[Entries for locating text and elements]
§ §
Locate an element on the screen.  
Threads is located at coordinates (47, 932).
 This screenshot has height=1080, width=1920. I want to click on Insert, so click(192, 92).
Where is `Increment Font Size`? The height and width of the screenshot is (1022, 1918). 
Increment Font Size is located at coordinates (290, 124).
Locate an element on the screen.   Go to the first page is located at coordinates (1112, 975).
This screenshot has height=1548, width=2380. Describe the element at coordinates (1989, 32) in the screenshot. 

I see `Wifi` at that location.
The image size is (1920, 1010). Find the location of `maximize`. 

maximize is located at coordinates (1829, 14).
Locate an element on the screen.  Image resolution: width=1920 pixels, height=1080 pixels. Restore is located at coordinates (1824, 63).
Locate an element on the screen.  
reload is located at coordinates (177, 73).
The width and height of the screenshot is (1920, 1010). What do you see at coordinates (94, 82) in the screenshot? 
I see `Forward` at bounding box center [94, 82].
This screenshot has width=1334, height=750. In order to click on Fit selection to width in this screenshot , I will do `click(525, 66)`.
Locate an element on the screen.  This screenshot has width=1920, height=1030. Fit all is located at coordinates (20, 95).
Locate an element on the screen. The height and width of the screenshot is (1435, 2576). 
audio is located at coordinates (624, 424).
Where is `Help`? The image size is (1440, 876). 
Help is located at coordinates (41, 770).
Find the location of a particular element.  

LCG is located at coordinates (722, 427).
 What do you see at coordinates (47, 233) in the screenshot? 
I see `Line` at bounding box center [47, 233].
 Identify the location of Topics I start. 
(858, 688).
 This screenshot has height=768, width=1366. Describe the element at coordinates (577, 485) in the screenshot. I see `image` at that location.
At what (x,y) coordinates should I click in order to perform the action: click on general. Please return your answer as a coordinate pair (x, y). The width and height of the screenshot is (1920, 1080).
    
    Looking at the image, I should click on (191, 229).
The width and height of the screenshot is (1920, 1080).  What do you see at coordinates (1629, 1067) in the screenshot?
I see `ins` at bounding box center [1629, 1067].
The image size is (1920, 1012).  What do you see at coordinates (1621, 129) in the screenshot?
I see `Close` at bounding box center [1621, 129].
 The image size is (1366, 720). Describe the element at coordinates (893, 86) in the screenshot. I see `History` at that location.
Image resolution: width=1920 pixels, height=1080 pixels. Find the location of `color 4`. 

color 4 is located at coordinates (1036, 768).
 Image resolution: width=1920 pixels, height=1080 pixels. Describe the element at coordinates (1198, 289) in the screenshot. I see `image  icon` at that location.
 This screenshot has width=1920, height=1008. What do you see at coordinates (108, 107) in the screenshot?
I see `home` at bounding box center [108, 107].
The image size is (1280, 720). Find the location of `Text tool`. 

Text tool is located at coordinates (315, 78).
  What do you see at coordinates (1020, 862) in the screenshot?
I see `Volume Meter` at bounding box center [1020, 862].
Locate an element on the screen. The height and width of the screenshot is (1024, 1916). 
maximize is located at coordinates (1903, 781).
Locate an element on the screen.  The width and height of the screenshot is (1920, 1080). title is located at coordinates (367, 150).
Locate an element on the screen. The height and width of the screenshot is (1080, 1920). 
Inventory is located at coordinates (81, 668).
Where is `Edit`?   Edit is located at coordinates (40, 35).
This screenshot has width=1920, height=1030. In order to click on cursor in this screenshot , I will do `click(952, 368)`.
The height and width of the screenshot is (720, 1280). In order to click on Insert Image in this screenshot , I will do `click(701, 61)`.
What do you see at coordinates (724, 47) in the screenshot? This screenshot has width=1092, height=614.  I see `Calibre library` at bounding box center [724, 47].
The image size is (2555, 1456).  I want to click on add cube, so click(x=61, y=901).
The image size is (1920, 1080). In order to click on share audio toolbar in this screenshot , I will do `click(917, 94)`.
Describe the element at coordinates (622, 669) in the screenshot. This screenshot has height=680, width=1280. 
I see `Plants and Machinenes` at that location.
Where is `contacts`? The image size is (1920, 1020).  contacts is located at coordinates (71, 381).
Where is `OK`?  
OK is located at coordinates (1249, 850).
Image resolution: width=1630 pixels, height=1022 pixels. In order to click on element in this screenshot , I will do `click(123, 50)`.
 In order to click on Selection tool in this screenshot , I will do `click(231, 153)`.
§ §
_Problem to solve_:
Copy the items above word for word, from the line with "What do you see at coordinates (1020, 862)" to the line with "OK is located at coordinates (1249, 850).".

_Worked solution_:
  What do you see at coordinates (1020, 862) in the screenshot?
I see `Volume Meter` at bounding box center [1020, 862].
Locate an element on the screen. The height and width of the screenshot is (1024, 1916). 
maximize is located at coordinates (1903, 781).
Locate an element on the screen.  The width and height of the screenshot is (1920, 1080). title is located at coordinates (367, 150).
Locate an element on the screen. The height and width of the screenshot is (1080, 1920). 
Inventory is located at coordinates (81, 668).
Where is `Edit`?   Edit is located at coordinates (40, 35).
This screenshot has width=1920, height=1030. In order to click on cursor in this screenshot , I will do `click(952, 368)`.
The height and width of the screenshot is (720, 1280). In order to click on Insert Image in this screenshot , I will do `click(701, 61)`.
What do you see at coordinates (724, 47) in the screenshot? This screenshot has width=1092, height=614.  I see `Calibre library` at bounding box center [724, 47].
The image size is (2555, 1456).  I want to click on add cube, so click(x=61, y=901).
The image size is (1920, 1080). In order to click on share audio toolbar in this screenshot , I will do `click(917, 94)`.
Describe the element at coordinates (622, 669) in the screenshot. This screenshot has height=680, width=1280. 
I see `Plants and Machinenes` at that location.
Where is `contacts`? The image size is (1920, 1020).  contacts is located at coordinates (71, 381).
Where is `OK`?  
OK is located at coordinates (1249, 850).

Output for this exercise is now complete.